**REQUIRED TASK**.
Return the items below unchanged, starting with the line that contains "at (94, 106)." and going on through the line that contains "Contact is located at coordinates (1110, 26).", both included.

--------------------------------

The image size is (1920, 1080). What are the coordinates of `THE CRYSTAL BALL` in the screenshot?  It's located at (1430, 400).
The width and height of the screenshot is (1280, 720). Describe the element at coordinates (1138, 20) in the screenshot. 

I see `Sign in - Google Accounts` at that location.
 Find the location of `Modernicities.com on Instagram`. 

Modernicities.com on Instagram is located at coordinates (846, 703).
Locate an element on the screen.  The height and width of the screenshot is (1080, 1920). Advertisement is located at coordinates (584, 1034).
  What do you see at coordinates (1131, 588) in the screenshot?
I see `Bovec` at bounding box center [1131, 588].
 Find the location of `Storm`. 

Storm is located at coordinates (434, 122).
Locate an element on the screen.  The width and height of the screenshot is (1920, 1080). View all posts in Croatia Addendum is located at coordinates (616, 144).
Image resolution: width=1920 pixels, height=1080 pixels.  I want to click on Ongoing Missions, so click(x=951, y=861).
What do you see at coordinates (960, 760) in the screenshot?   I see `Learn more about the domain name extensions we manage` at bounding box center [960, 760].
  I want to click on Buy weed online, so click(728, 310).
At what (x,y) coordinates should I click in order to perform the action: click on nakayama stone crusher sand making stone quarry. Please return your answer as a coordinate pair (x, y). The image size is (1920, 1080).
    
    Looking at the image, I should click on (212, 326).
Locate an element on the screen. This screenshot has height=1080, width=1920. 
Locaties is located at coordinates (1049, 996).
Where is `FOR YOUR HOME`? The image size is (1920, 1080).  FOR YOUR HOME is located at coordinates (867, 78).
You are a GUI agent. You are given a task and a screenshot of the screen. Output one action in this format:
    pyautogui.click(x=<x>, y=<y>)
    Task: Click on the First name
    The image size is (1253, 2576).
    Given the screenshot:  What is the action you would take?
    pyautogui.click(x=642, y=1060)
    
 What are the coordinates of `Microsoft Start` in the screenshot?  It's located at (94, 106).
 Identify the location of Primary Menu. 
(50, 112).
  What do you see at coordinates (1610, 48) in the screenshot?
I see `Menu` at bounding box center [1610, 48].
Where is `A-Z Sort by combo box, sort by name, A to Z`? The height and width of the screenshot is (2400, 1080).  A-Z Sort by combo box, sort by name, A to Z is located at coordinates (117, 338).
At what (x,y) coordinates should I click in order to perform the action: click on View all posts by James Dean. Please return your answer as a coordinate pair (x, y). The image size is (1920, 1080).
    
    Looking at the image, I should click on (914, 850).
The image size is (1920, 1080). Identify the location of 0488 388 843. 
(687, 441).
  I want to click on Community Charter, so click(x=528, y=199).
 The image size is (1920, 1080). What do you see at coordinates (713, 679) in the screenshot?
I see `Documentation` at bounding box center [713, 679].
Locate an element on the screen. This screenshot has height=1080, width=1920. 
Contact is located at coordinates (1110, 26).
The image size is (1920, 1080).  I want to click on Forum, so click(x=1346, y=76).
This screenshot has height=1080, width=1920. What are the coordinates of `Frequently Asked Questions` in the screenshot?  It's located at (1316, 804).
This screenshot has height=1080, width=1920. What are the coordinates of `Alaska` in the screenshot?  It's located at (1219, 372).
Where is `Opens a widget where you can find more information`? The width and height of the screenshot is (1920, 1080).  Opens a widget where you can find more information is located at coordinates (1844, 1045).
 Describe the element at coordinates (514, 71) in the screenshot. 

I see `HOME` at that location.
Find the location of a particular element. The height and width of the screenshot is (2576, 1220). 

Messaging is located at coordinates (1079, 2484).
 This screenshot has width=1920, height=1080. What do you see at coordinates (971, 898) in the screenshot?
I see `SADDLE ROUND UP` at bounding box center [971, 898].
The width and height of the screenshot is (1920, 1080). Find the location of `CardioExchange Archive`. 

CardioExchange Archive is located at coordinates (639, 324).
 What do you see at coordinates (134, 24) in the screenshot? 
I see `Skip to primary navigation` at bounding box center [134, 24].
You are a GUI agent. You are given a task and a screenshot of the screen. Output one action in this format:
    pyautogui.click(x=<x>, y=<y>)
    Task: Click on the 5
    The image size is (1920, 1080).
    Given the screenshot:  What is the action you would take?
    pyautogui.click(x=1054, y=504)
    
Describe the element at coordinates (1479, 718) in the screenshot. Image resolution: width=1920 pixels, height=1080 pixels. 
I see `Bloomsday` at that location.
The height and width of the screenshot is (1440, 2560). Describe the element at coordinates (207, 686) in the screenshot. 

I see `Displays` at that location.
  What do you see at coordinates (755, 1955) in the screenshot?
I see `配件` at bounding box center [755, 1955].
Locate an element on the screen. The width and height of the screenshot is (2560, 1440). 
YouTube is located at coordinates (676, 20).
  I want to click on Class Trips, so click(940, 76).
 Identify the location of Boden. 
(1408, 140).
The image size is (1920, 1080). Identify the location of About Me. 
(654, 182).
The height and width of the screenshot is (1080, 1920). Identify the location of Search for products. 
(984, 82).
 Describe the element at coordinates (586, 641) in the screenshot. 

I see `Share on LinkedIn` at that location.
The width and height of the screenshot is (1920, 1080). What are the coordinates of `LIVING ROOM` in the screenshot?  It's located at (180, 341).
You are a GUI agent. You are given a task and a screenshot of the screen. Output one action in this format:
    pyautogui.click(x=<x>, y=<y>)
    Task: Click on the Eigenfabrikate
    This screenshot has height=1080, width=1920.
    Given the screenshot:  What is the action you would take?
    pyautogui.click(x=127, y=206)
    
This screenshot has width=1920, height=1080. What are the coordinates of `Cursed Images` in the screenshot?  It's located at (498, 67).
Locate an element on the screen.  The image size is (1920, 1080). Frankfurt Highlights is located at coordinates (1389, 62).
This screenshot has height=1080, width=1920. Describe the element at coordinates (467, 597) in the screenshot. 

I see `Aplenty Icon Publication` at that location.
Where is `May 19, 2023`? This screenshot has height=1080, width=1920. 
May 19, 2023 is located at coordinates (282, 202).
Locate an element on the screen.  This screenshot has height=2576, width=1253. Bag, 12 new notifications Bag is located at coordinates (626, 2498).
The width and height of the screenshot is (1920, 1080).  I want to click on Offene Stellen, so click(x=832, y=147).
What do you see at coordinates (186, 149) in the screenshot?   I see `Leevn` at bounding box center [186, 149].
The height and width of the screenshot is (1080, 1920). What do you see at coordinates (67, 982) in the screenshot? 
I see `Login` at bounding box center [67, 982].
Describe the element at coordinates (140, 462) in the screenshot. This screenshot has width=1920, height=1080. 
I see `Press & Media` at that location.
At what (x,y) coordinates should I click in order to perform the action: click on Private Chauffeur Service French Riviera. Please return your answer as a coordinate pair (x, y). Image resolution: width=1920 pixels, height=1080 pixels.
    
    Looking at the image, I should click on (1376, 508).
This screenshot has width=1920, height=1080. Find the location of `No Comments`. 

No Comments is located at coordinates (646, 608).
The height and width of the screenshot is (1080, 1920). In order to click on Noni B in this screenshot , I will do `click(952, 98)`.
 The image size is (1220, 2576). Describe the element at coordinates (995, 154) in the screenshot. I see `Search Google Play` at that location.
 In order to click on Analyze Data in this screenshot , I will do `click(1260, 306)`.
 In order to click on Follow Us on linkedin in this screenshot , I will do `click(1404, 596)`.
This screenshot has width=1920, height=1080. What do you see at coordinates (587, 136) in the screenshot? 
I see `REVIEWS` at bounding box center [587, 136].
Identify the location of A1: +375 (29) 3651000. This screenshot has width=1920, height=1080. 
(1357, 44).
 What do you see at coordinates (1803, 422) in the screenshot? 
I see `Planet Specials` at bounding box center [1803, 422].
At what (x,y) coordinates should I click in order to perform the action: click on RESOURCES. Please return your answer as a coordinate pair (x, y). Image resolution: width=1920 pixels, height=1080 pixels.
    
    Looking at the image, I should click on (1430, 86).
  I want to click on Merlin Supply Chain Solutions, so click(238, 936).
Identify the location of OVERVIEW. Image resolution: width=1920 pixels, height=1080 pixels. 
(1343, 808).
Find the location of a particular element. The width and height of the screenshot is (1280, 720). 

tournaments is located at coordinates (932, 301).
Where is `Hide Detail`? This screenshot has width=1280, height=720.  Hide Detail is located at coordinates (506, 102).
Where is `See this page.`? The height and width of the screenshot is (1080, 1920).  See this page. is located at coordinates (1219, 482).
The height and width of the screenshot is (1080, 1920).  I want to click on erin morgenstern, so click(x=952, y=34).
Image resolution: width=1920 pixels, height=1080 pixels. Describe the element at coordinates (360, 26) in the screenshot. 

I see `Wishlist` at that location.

--------------------------------

**SOLUTION TO THE EXERCISE**.
 What are the coordinates of `Microsoft Start` in the screenshot?  It's located at (94, 106).
 Identify the location of Primary Menu. 
(50, 112).
  What do you see at coordinates (1610, 48) in the screenshot?
I see `Menu` at bounding box center [1610, 48].
Where is `A-Z Sort by combo box, sort by name, A to Z`? The height and width of the screenshot is (2400, 1080).  A-Z Sort by combo box, sort by name, A to Z is located at coordinates (117, 338).
At what (x,y) coordinates should I click in order to perform the action: click on View all posts by James Dean. Please return your answer as a coordinate pair (x, y). The image size is (1920, 1080).
    
    Looking at the image, I should click on (914, 850).
The image size is (1920, 1080). Identify the location of 0488 388 843. 
(687, 441).
  I want to click on Community Charter, so click(x=528, y=199).
 The image size is (1920, 1080). What do you see at coordinates (713, 679) in the screenshot?
I see `Documentation` at bounding box center [713, 679].
Locate an element on the screen. This screenshot has height=1080, width=1920. 
Contact is located at coordinates (1110, 26).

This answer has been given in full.